Contrary to our initial hypothesis, we did not observe a significant performance boost in task completion
in our main study.
…
Our qualitative analysis reveals that our finding is largely due to the heterogeneity in how participants decide to use AI during the task.
…
These contrasting patterns of AI usage suggest that accomplishing a task with new knowledge or skills does not necessarily lead to the same productive gains as tasks that require only existing knowledge.
Together, our results suggest that the aggressive incorporation of AI into the workplace can have negative impacts on the professional development workers if they do not remain cognitatively [ sic ] engaged. Given time constraints and organizational pressures, junior developers or other professionals may rely on AI to complete tasks as fast as possible at the cost of real skill development. Furthermore, we found that the biggest difference in test scores is between the debugging questions. This suggests that as companies transition to more AI code writing with human supervision, humans may not possess the necessary skills to validate and debug AI-written code if their skill formation was inhibited by using AI in the first place.

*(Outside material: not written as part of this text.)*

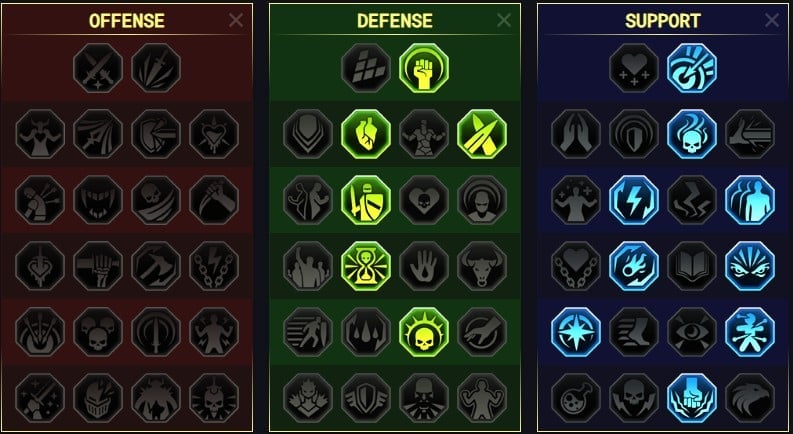
Task: Select the potion flask mastery in Support
Action: (576, 399)
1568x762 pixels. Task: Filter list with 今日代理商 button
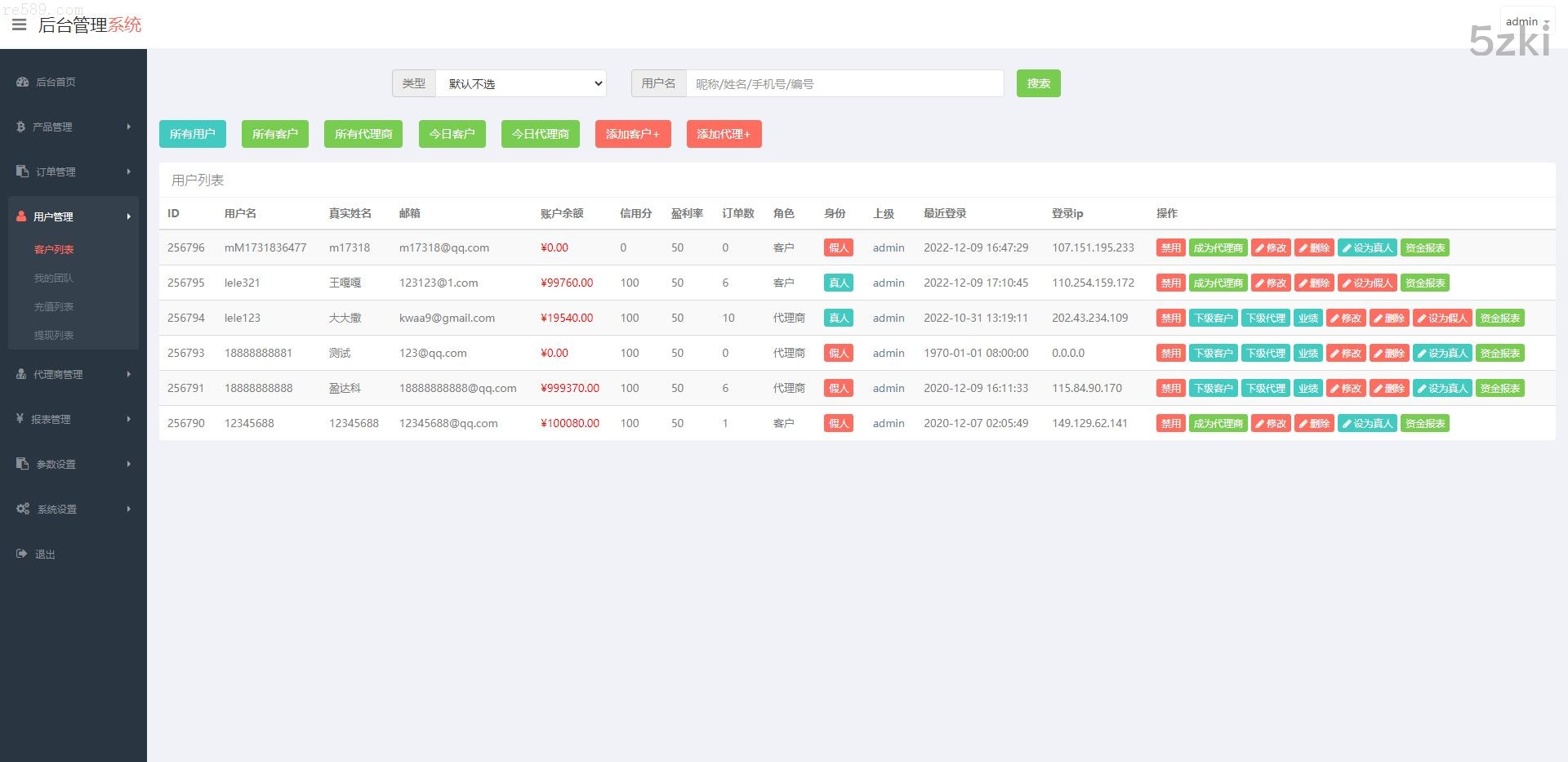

Lucy :3@feddit.org · 21 hours ago

The wording is very, very self serving tho.

idriss@lemmy.ml · 19 hours ago

yep, they are selling learning models, but they are not pretending medical doctors will be out of work next week like OpenAI is doing

d0ntpan1c@lemmy.blahaj.zone · 15 minutes ago

Anthropic may avoid saying the dumb things OpenAI says, but do not mistake that for being a better company/product. Amodei is still out to eliminate all jobs and has a history of being just as self-serving as Altman.

troi@techhub.social · 21 hours ago

@idriss Seems predictable to me. Programmers on the left or middle of some distribution identifying “good” programmers or engineers will use AI and be comfortable having completed some task. Those on the right of the distribution may or may not use AI but will insist on understanding what has been created.

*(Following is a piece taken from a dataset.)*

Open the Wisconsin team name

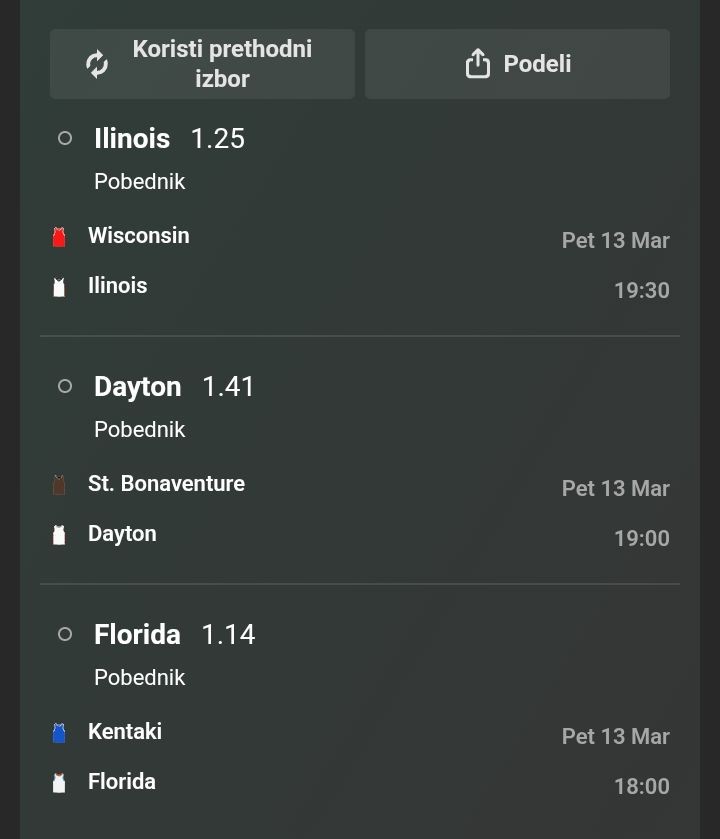click(x=138, y=236)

Now, an interesting question for me unrelated to the post is “what would be a good metric to identify
really good programmers?”

idriss@lemmy.ml · 4 hours ago

@[email protected] tbh I could see people who are considered good programmers in one place but not in another place (just prompting to get things done with minimum effort & reserving the effort for something else). Probably it comes back to interest & care, how much the person is interested in iterating over their solution & architecture + learning things regardless of seniority level to achieve a higher level goal (simpler design for example rather than stopping when it works). Maybe that could be an indication of a good programmer?

troi@techhub.social · 1 hour ago

@idriss makes sense. The 80-20 rule might apply here. A good programmer knows where to spend their time. I’ve been kicking this around with an old boss and we don’t have any firm ideas. A metric should be quantifiable, but your interest & care gets into self actualization. Maybe a version of Maslow’s hierarchy of needs for software developers?

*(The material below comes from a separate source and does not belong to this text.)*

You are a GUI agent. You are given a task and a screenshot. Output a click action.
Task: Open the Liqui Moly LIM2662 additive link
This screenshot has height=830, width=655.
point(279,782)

I am also thinking the word “good” was a bad choice. It’s too subjective and has a negative implication for anyone to the left side of the bell curve. Competent programmers are a thing and I suspect they actually keep most things running smoothly.

I wish I had my old copy of Weinberg’s _The Psychology of Computer Programming_. It’s been decades since I read it so I don’t recall if it addressed this sort of question, but it might suggest something.